Dopo un lungo iter parlamentare è entrata in vigore il 29 dicembre 2017, con la pubblicazione sulla G.U n. 291 del 14-12-2017 della Legge n. 179 del 30 novembre 2017, recante “ Disposizioni per la tutela degli autori di segnalazioni di reati o irregolarità di cui siano venuti a conoscenza nell’ambito di un rapporto di lavoro pubblico o privato”.
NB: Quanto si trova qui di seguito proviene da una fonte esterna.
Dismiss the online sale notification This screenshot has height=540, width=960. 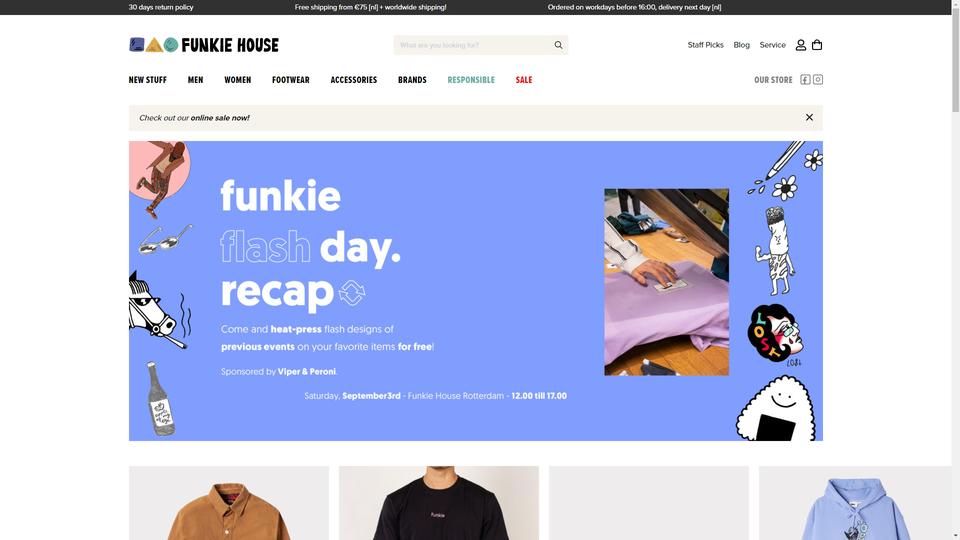[809, 118]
Tuttavia, sono numerosi i commentatori che ne sollecitano una revisione nella prossima legislatura. Se da un lato viene giudicata adeguata la protezione dell’identità, nonché la possibilità di imporre delle sanzioni, per il settore privato ci sarebbero lacune sulle misure di protezione per le segnalazioni a regolatori esterni o all’autorità giudiziaria, come pure delle scappatoie e modi per far ritrattare.

Ci sarebbe bisogno, inoltre, di una cultura della segnalazione, dal momento che ad oggi chi segnala viene percepito come uno “spione” che dimostra infedeltà verso la propria organizzazione e azienda, non già come attore chiave nell’ottica di protezione dell’organizzazione stessa e della gestione dei rischi.
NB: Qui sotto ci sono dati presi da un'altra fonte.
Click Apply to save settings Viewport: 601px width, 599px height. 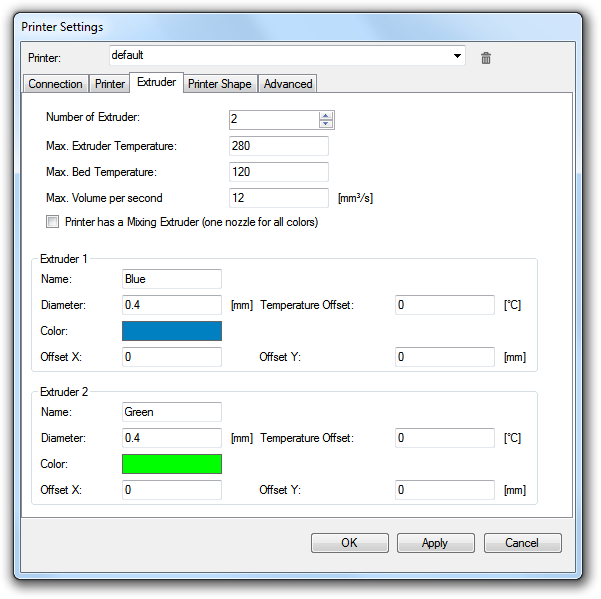[x=435, y=543]
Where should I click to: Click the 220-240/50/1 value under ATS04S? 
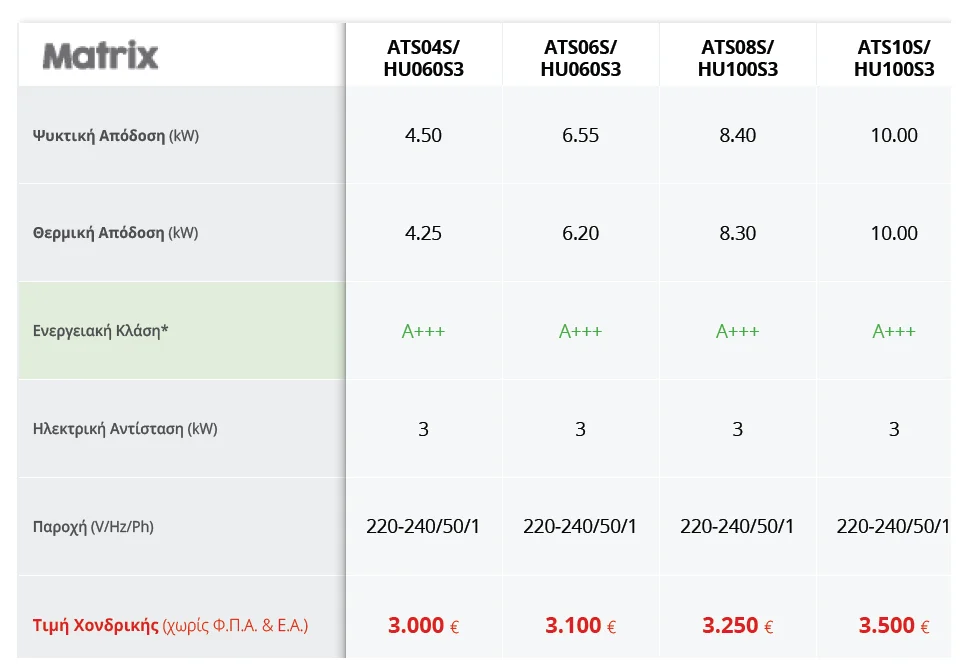423,526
Peraltro, proprio l’esperienza diretta di Transparency International che ha segnalato che negli ultimi 6 anni 9 giornalisti su 10 sono stati uccisi in Paesi che totalizzano meno di 45 puntinell’Indice di percezione della corruzione, e che 1 su 5 indagava su casi di corruzione, conferma che “si deve fare di più per proteggere coloro che parlano – ha affermato Patricia Moreira, Amministratrice delegata di Transparency International – Campagne diffamatorie, molestie, azioni legali e burocrazia sono tutti strumenti utilizzati da alcuni Governi nel tentativo di calmare coloro che guidano gli sforzi anti-corruzione”.

Viene segnalato il caso dell’Ungheria che ha visto diminuire di 10 punti il punteggio dell’Indice negli ultimi 6 anni, passando da 55 nel 2012 a 45 nel 2017, quale uno degli esempi più allarmanti di restringimento dello spazio dalla società civile nell’Europa orientale, che si appresta anche a varare una Legge che limiterebbe le attività delle Ong.

Per tornare al nostro Paese, “Nonostante gli importanti passi avanti compiuti in questi ultimi anni – ha proseguito Carnevali – rimangono ancora diversi angoli bui nel settore pubblico e nella politica, a partire dai finanziamenti a quest’ultima. È vero che abbiamo una maggiore trasparenza sul fronte dei finanziamenti ai partiti rispetto al passato, ma ci sono altri soggetti che vengono usati per canalizzare le risorse e che non hanno gli stessi obblighi di trasparenza e rendicontazione, a partire dalle fondazioni e dalle associazioni politiche”.